-- TASK BRIEF --
Print this span of the material below exactly: the line with "Hohlraum-Befestigungen (799, 206)", the line with "SEO Booster (866, 1700)", and every line between them, but nothing else.

'''

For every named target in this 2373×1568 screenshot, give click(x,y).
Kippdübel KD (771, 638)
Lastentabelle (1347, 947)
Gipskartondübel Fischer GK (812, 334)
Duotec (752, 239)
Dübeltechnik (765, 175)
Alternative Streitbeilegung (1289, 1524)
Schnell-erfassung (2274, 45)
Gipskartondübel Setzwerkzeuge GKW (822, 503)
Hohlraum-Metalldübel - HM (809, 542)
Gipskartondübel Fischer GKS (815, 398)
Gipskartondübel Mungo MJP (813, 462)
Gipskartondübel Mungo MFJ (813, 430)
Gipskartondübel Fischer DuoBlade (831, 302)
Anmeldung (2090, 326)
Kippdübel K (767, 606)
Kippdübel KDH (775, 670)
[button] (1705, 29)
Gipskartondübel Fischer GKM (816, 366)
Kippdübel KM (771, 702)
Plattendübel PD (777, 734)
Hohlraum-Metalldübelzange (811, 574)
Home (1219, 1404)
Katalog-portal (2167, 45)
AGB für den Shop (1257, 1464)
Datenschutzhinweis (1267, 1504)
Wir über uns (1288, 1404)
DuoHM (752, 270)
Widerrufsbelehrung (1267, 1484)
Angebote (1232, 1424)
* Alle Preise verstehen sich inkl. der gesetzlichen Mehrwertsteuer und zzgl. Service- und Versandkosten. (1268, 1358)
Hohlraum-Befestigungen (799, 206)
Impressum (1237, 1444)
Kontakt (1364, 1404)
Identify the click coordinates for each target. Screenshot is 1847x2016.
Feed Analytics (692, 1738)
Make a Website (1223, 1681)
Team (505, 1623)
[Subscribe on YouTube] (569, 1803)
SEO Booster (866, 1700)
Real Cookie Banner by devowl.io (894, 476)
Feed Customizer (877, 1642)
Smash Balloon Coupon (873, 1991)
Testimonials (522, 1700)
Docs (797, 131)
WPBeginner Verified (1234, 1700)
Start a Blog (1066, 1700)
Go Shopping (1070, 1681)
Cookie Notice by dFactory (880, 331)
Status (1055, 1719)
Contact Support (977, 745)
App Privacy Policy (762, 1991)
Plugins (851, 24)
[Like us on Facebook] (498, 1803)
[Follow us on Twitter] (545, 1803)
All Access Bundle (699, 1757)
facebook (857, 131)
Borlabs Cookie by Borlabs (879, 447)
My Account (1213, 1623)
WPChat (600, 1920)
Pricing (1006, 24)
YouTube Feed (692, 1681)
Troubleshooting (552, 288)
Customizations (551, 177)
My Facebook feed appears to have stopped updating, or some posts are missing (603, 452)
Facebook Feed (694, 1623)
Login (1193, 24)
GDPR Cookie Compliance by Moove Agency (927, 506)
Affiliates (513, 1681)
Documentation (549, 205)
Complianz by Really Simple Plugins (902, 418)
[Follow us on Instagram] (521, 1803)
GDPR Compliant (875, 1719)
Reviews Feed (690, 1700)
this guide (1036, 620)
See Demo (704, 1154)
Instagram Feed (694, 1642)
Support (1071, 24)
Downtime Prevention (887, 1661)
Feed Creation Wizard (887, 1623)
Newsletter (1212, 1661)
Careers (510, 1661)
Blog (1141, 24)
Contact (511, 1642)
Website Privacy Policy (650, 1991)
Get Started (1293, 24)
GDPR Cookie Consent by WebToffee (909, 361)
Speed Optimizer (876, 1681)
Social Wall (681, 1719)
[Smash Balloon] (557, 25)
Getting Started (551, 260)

'''

-- YOUR RESPONSE --
Hohlraum-Befestigungen (799, 206)
Impressum (1237, 1444)
Kontakt (1364, 1404)
Identify the click coordinates for each target. Screenshot is 1847x2016.
Feed Analytics (692, 1738)
Make a Website (1223, 1681)
Team (505, 1623)
[Subscribe on YouTube] (569, 1803)
SEO Booster (866, 1700)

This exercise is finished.